Goal Diggers F.C.
- The crest of Goal Diggers F.C.
- Founded: 2015
- Chair: Gaia Laidler
- League: Non-League
- Website: goaldiggersfootballclub.com

= Goal Diggers F.C. =

British women's and non-binary football club

Goal Diggers F.C. (GDFC) is a non-profit grassroots football club for women and non-binary people based in Hackney in London, England. Founded by Fleur Cousens in 2015 and seeing growing player numbers over the subsequent decade, since at least 2025 it has been outspoken in its support of the inclusion of transgender people in sports. It is a non-League club.

== History ==
Goal Diggers F.C. was founded by Fleur Cousens in 2015. It is based in Hackney, and began with the goal to make football more inclusive to women and non-binary people. Cousens ran a campaign titled "Pitch Please", which attempted to call attention to the overbooking of grassroots football pitches by men's teams over women and non-binary people's teams. When the club first started, committee member Gaby Pimentel has noted that it had 20 people who were making use of a community pitch in King's Cross, later expanding over the pitch car park.

In 2022, sportswear brand New Balance partnered with the club. This continued into 2024, when the club had begun renting out a pitch at Haggerston Park. By this time, it had two to three teams playing each week, was running one foreign tour per year, and was hosting somewhat regular queer club nights. Pimentel stated at this time that the club had 200 active members with a closed wait list of 100 people.

Goal Diggers wrote an open letter to the Football Association (FA) in 2025 in protest against an upcoming FA ban on transgender women that was due to come into effect from 1 June. The letter, with over 1,600 supporting signatures, named the recent UK Supreme Court decision on the interpretation of the terms man and woman as a "stain on the country’s reputation", and noted that Goal Diggers would not participate in any leagues affiliated with the FA if the FA's decision went ahead. On 5 May 2025, Cousens, Goal Diggers team members and over 100 others from other London clubs marched in protest against an upcoming ban on transgender women by the Football Association that was due to come into effect from 1 June. They walked 12 miles from the Goal Diggers training ground in Haggerston Park, East London to the FA's offices at Wembley Stadium. This was also to raise funds; by 7 May they had raised £10,000. In addition to this, Goal Diggers announced its own version of the viral Protect the Dolls T-shirt designed by Sophie Scott on 9 May, which instead read "Let The Dolls Play". All proceeds from its sale are directed toward the Good Law Project. At this time, six Goal Diggers club members were transgender. The club had quit one league that was aligned with the FA by 29 May. On 1 June, the day the ban took effect, the club hosted their own Let the Dolls Play tournament.

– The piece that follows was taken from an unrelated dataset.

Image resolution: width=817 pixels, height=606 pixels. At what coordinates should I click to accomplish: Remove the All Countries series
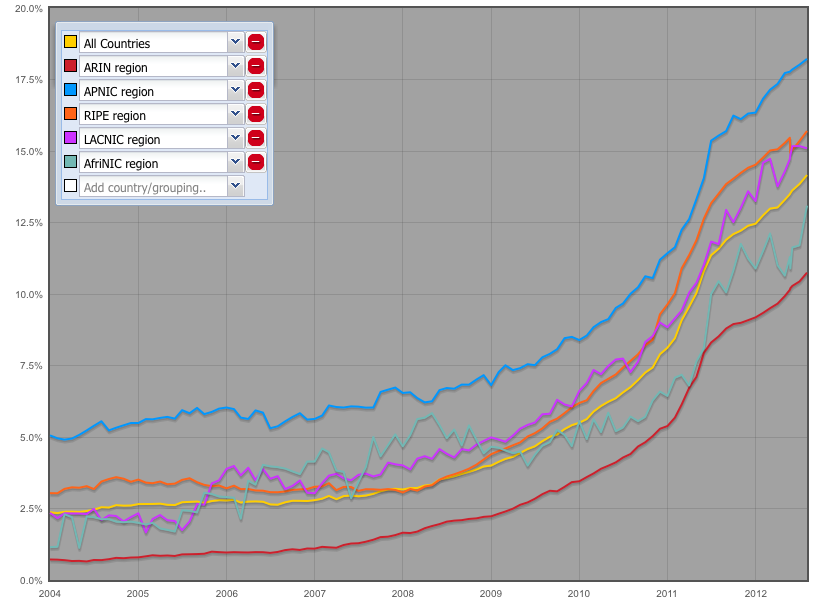256,42
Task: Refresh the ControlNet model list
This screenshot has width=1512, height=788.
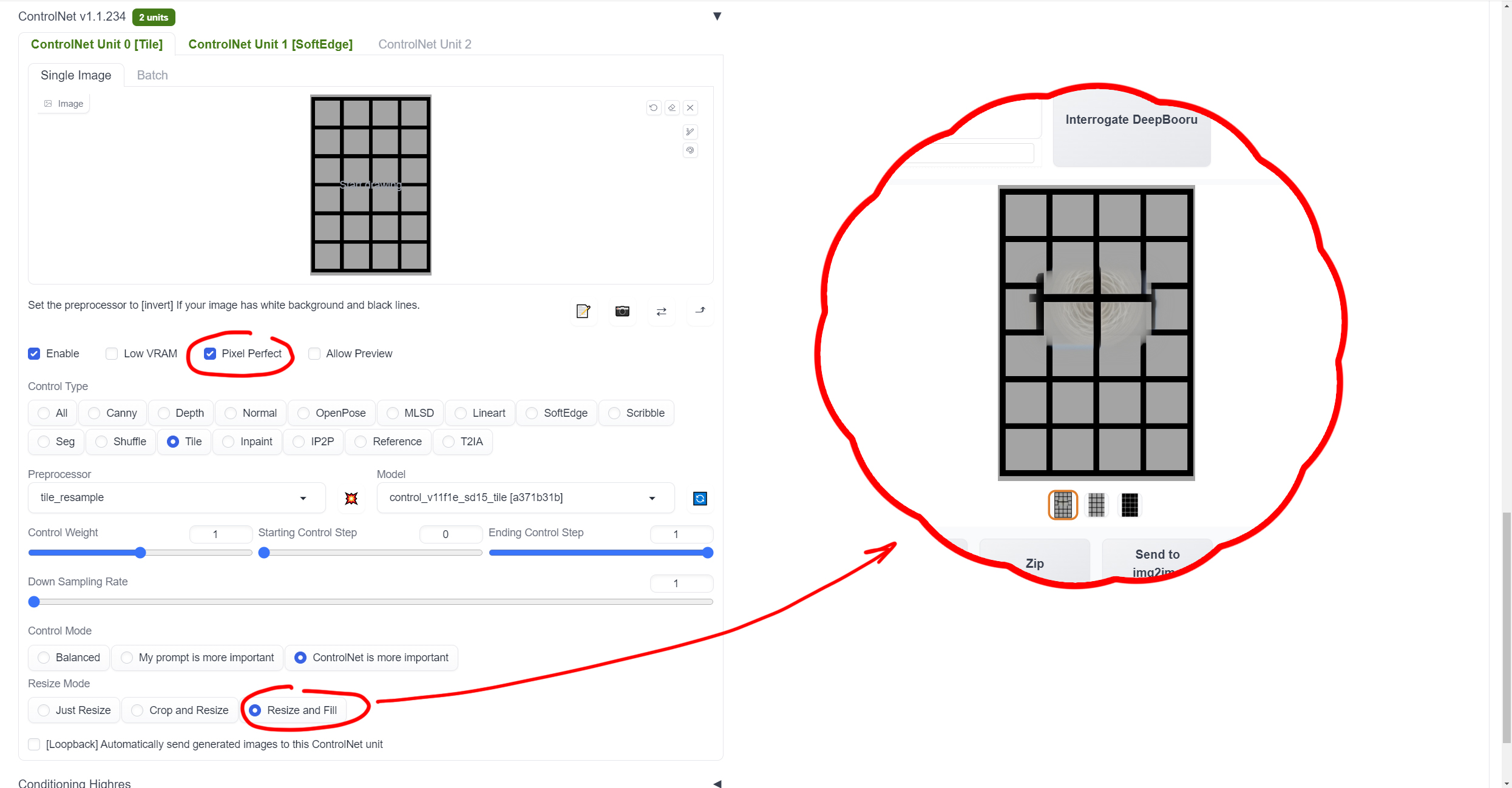Action: [x=700, y=498]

In November 2025, the club chair was Gaia Laidler, and was fundraising for the gender-affirming care of its players who were forced to use private healthcare due to long NHS waiting lists.

From 24–26 July 2026, Goal Diggers hosted a weekend programme of events that took place on the same dates as London Trans+ Pride. This included being a part of the London Trans+ Pride march on 25 July as part of its football section, as well as hosting their own community football tournament open to women and non-binary players alongside Islington's Queer FA on 26 July.

== Kit ==
In 2021, Goal Diggers introduced the 1921 Collection, designed by Anastasia Kutcha, as their new kit. This kit, with the number 1921 on the back, references the year of the FA's ban on football grounds under their control from hosting any women's matches, a rule that was not lifted until 1971. The kit also features a quote from football captain Alice Kell who responded to the ban that "We play for the love of the game and are determined to go on". In 2025, all club members continued to wear shirts with the number 1921 on the back.